一行要約とは、節ごとに各段落で最も重要な文をピックアップし、それらを繋げて文章にする方法です。一行要約を習得することで、文献の範囲が広い場合も効率的に要約行い、かつ文献の理解度を高めることができます。
このページでは、具体的な方法について解説します。
以下、文献から1節を引用します。
学習と教育の違い
@教育と学習はよく混同される。発達は個体や集団の学習の過程と結果を含んでいるから、教育は子どもや青年の学習活動と深い関係のなかでしか成立しようがない。しかし教育はこの学習過程への教育者の助成的介入のしごとであって、これを介入の対象である子供や青年の学習活動そのものといっしょにしてしまうのは誤りである。
Aまえにのべたように、教育は子どもたちのおこなうこの自力での学習活動に、まえもっての、あるいはあとからの破綻をよみとって、その学習活動を助成するしごとだから、学習(learning)ではなく学習の練習とみるべきである。学習と学習の練習は区別すべきである。練習はいつまでもつづく行為ではないから、教育は非日常的であり、系統的という意味で線的行為である。これに対し、学習は、個体がつねに行っているという意味では日常的であるが、それが試行錯誤を含んでいつも成立しているとは言えないという意味では、点的な瞬時の事件である。
B学習心理学はこの瞬時の行為がどのようにして成立するかを、連合説、認知説、精神分析論などさまざまにモデル化してきた。また、この学習を、感覚、地殻、記憶、認識などの次元、領域に区別しかつ統合しながら研究してきた。教育学ではこれらの学習心理学と重なるところが多いが、これに解消されるものではない。(『教育学第一歩』23頁より引用)
それでは、実際に一行要約を行います。
複数の段落からなる文章を要約する場合、各段落のうち一番重要な文をピックアップしましょう。
その結果、以下のように一行要約を作ることができます。
@教育は教育者の仕事であり、学習は子どもの活動なので、両者は異なる。
A教育は系統的に行うが、学習は瞬間的に行う。
B学習心理学は瞬時の行為を対象にしているが、教育学は違う点を対象にしている。
続いて、これらを繋げて文章にしましょう。
その結果、次のような全体の要約が完成します。
学習と教育の違い
教育は教育者の仕事であり、学習は子どもの活動なので、両者は異なる。

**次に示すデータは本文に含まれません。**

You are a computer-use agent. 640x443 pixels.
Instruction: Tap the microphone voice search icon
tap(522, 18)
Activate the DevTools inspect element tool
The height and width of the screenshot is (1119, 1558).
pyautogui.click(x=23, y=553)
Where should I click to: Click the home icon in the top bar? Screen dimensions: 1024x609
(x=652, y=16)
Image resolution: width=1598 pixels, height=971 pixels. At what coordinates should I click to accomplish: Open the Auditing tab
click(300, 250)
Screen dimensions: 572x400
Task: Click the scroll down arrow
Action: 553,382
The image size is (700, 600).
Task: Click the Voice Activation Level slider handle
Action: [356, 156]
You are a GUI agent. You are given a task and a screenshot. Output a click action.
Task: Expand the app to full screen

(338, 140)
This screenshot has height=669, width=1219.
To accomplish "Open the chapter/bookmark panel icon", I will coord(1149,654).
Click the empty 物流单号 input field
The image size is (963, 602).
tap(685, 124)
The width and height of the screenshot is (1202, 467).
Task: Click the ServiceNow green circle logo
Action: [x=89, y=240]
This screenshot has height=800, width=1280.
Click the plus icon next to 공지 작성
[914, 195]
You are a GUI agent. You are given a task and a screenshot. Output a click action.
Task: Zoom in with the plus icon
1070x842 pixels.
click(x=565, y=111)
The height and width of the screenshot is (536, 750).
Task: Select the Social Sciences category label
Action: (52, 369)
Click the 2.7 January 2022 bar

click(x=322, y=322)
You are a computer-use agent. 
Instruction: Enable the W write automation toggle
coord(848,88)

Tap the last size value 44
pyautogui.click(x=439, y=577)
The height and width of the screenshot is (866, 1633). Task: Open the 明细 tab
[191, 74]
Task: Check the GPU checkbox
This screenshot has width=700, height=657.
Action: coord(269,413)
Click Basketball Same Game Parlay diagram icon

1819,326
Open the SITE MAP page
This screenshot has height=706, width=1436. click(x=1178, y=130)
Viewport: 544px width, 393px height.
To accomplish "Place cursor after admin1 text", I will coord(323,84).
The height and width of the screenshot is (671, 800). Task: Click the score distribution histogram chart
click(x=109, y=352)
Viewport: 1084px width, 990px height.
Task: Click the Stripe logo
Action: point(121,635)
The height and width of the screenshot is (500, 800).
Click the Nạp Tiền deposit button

教育は系統的に行うが、学習は瞬間的に行う。学習心理学は瞬時の行為を対象にしているが、教育学は違う点を対象にしている。
いかがでしょうか。教育と学習の違いについて端的にまとまっていることが分かります。
このように正しい要約をすることで、文献の要点を短くまとめることができ、同時に文献の理解度も高まります。